### [QUOTED PASSAGE]
::::::::

Although capable of being far more realistic, the 4D XCAT* phantom was originally designed for low-resolution nuclear medicine imaging research, and lacks the anatomical detail required for use in higher-resolution imaging modalities such as x-ray CT. At the same time, there is a lack of realistic and flexible computer-based phantoms for use in this area. We plan to fill that void by building upon the existing 4D XCAT* phantom and other simulation tools developed in our laboratory. Unlike current computer phantoms used in x-ray CT, the XCAT* has the advantage, due to its design, that its organ shapes can be changed to realistically model different anatomical variations and patient motion. The anatomy and physiology of the XCAT* phantom is currently being updated to include the level of detail needed for use in high-resolution x-ray CT imaging research, Fig. 4. In addition, sophisticated models of the x-ray CT imaging process are being developed to generate CT images from the phantom that accurately mimic that obtained from actual patients.
As x-ray CT evolves towards 4D dynamic functional imaging, the simulation tools developed in this work will have applications in a broad range of imaging research in developing image acquisition strategies, image processing and reconstruction methods, and image visualization and interpretation techniques. Also, the tools provide the necessary foundation to achieve our longer range goal to optimize clinical CT applications so as to obtain the highest possible image quality with the minimum possible radiation dose to the patient. Such a task can only be practically and efficiently performed using accurate and realistic computer simulation methods which we are developing.
Fig. 4. (Left) Initial extension of the 4D XCAT* anatomy. (Right) Simulated chest x-ray CT images from the extended 4D XCAT*. Coronal (top row) and transaxial (bottom 2 rows) reconstructed slices are shown. Images are more realistic than those shown in Fig. 3.
The rapid growth in genetics and molecular biology combined with the development of techniques for genetically engineering small animals has led to increased interest in in vivo small animal imaging. With the rise of small animal imaging, new instrumentation, data acquisition strategies, and image processing and reconstruction techniques are being developed and researched. A major challenge is how to evaluate the results of these new developments. Simulation techniques can provide a vital tool to evaluate and improve molecular imaging devices and techniques. Currently, there is a lack of realistic computer-generated phantoms modeling the mouse anatomy and physiological functions for use in molecular imaging research.

::::::::

### [RECORDS SUPPLIED]
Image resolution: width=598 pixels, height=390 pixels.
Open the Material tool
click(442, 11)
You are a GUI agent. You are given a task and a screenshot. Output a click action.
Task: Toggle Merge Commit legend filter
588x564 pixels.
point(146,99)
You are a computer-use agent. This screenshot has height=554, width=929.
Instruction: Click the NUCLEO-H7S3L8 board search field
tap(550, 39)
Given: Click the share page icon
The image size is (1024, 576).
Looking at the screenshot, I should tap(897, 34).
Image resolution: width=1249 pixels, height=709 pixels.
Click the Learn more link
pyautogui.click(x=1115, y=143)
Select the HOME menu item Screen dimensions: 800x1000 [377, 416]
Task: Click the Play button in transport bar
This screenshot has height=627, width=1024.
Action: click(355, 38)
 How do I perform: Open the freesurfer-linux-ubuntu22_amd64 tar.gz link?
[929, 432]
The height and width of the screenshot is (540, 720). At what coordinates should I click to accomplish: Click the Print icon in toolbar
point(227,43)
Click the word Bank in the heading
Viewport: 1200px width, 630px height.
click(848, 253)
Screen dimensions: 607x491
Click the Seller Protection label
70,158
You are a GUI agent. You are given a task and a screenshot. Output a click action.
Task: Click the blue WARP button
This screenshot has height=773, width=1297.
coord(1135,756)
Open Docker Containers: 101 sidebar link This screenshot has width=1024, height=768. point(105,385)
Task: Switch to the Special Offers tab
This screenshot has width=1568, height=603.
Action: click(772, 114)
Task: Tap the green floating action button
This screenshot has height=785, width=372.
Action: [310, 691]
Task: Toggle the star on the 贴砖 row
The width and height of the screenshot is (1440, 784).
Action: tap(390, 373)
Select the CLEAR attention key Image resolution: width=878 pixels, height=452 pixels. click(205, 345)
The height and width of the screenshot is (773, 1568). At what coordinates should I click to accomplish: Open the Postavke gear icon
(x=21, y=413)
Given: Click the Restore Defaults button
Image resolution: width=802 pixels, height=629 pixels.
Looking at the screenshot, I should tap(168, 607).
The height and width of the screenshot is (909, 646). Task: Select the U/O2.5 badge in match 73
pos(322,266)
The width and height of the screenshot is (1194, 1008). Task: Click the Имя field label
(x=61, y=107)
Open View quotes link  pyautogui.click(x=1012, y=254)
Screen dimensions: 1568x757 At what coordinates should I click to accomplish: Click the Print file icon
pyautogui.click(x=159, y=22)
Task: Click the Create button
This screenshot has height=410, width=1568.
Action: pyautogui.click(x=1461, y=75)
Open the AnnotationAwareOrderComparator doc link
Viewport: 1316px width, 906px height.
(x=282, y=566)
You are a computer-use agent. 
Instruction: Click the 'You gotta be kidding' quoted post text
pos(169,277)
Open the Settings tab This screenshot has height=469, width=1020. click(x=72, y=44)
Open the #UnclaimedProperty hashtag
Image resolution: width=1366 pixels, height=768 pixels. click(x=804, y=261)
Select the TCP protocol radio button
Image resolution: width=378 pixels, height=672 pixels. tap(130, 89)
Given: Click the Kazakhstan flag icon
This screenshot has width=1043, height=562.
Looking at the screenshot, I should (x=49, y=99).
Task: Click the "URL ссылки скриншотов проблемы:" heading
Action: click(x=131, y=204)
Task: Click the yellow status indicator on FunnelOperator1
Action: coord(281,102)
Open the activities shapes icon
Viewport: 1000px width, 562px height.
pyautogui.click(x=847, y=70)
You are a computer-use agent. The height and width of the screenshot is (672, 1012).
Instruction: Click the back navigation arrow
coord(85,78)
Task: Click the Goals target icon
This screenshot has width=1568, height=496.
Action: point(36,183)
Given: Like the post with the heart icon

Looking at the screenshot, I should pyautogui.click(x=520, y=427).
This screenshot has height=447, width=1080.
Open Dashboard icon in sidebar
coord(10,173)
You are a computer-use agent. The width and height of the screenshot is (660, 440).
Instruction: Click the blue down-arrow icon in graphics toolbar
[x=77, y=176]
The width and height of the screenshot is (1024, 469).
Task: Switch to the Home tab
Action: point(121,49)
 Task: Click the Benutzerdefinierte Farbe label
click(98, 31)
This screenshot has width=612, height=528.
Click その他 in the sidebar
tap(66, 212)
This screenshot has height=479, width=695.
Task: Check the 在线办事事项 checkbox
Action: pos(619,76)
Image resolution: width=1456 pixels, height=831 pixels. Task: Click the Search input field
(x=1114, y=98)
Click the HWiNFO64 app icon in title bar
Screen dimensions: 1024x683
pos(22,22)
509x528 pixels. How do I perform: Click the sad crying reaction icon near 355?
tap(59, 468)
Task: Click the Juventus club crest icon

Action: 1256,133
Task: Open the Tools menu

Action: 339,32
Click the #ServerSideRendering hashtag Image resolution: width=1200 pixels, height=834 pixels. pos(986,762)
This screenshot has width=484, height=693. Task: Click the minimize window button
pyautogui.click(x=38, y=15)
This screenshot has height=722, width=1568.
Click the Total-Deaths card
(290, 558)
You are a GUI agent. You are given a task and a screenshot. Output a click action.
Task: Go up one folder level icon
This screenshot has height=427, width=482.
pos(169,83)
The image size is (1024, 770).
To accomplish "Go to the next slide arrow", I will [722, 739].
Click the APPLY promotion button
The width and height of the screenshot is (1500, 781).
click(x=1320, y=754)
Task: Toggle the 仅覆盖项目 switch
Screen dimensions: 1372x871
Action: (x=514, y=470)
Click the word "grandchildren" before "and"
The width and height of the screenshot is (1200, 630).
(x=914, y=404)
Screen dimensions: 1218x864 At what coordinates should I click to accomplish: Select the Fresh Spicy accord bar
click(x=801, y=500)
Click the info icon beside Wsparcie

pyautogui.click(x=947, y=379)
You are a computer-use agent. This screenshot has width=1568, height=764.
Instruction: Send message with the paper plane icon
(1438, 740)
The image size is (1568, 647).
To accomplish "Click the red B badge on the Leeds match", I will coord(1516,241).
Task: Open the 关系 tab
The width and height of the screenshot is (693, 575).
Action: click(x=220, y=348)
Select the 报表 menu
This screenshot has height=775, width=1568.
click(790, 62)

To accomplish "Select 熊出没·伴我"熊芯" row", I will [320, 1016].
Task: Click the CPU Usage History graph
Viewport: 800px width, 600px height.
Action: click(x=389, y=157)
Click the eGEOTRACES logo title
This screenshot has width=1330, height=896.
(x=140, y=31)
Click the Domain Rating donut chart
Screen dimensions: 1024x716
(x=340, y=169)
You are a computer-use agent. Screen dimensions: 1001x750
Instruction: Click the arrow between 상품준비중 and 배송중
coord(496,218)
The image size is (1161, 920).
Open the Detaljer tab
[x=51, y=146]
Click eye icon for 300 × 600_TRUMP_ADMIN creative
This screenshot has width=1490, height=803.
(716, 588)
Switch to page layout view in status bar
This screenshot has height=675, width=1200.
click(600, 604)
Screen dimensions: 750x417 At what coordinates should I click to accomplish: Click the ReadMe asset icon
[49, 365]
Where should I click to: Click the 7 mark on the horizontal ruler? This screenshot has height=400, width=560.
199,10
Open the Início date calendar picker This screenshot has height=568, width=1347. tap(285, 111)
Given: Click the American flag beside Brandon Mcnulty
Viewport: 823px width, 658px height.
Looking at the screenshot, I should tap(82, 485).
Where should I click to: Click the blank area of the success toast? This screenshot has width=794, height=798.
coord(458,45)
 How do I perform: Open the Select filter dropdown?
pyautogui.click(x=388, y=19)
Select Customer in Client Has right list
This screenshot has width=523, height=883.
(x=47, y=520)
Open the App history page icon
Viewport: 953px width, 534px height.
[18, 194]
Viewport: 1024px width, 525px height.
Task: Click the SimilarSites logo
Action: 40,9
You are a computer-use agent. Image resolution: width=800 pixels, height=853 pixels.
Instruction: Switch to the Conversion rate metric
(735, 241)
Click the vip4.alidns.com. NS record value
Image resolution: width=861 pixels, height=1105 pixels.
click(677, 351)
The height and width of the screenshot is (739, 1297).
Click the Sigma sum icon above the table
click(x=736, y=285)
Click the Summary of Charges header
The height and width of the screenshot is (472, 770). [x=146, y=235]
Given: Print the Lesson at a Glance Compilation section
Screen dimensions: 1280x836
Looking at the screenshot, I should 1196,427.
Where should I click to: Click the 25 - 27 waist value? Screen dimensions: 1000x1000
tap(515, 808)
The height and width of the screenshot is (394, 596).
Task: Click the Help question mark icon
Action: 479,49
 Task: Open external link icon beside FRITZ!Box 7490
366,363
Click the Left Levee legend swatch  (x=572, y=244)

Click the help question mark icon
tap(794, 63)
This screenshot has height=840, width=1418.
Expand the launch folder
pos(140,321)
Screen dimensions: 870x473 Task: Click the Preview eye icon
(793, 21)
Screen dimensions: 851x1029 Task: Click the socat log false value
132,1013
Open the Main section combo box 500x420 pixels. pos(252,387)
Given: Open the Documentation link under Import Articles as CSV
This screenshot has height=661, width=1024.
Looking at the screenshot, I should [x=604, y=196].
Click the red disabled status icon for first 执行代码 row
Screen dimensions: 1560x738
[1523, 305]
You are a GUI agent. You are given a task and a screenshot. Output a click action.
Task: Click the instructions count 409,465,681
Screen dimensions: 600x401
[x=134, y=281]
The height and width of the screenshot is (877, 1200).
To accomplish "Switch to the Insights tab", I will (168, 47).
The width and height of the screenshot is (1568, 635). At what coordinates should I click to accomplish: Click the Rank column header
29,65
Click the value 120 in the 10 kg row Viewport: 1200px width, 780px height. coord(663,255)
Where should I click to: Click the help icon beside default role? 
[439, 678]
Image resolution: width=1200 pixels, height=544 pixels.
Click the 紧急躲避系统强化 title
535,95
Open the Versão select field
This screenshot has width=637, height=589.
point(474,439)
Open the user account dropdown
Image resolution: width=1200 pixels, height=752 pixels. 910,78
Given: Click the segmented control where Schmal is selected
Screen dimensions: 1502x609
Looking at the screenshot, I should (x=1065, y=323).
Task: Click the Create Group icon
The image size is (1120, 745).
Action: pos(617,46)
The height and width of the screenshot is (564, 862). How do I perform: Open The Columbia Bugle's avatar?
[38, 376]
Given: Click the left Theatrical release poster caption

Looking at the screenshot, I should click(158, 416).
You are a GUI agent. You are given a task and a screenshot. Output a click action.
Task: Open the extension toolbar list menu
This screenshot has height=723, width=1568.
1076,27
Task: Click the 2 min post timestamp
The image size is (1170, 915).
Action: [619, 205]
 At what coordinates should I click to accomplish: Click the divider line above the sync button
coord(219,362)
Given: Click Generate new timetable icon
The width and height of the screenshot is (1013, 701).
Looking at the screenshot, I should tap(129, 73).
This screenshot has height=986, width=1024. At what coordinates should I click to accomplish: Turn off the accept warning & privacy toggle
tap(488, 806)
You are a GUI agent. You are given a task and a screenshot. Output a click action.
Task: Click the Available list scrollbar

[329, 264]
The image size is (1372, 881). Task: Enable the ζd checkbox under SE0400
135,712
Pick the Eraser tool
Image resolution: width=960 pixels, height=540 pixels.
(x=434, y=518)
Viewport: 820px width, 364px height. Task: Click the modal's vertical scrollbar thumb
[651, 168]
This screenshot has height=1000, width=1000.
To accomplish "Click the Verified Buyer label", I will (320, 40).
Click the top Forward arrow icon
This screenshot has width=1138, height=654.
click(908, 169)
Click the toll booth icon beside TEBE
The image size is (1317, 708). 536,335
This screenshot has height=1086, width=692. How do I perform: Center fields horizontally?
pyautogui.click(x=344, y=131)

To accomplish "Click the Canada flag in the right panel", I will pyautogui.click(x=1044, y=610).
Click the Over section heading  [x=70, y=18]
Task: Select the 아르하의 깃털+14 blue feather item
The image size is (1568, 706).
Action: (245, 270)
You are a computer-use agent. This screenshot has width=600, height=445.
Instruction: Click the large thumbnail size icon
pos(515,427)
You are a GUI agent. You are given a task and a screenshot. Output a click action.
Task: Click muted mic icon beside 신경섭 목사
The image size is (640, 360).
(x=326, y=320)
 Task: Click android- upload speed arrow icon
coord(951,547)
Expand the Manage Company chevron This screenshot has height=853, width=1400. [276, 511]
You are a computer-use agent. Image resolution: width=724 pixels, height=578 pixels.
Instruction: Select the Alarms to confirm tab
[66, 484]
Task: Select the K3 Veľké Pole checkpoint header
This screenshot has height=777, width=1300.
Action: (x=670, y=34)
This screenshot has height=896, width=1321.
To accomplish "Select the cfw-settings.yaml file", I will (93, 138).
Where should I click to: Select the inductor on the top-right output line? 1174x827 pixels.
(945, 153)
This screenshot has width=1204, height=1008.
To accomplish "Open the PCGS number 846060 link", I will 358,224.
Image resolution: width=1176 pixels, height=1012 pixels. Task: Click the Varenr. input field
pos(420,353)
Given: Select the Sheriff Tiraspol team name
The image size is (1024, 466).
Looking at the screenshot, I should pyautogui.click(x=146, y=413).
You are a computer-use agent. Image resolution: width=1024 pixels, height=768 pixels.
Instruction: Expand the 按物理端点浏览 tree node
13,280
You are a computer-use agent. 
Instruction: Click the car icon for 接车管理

::::::::

### [EXERCISE SET]
1 - Quote the XCAT phantom passage word for word, starting at "The rapid growth" and ending at "molecular imaging research.".
2 - Answer these questions from the XCAT phantom passage:
(a) What kind of imaging research was the 4D XCAT phantom originally designed for?
(b) In Fig. 4, what kind of reconstructed slices appear in the bottom two rows?
(c) What kind of computer-generated phantoms does the passage say are currently lacking for molecular imaging research?

### [SOLUTIONS TO EACH TASK]
1 -
The rapid growth in genetics and molecular biology combined with the development of techniques for genetically engineering small animals has led to increased interest in in vivo small animal imaging. With the rise of small animal imaging, new instrumentation, data acquisition strategies, and image processing and reconstruction techniques are being developed and researched. A major challenge is how to evaluate the results of these new developments. Simulation techniques can provide a vital tool to evaluate and improve molecular imaging devices and techniques. Currently, there is a lack of realistic computer-generated phantoms modeling the mouse anatomy and physiological functions for use in molecular imaging research.

2 -
(a) Low-resolution nuclear medicine imaging research.
(b) Transaxial slices.
(c) Realistic phantoms modeling the mouse anatomy and physiological functions.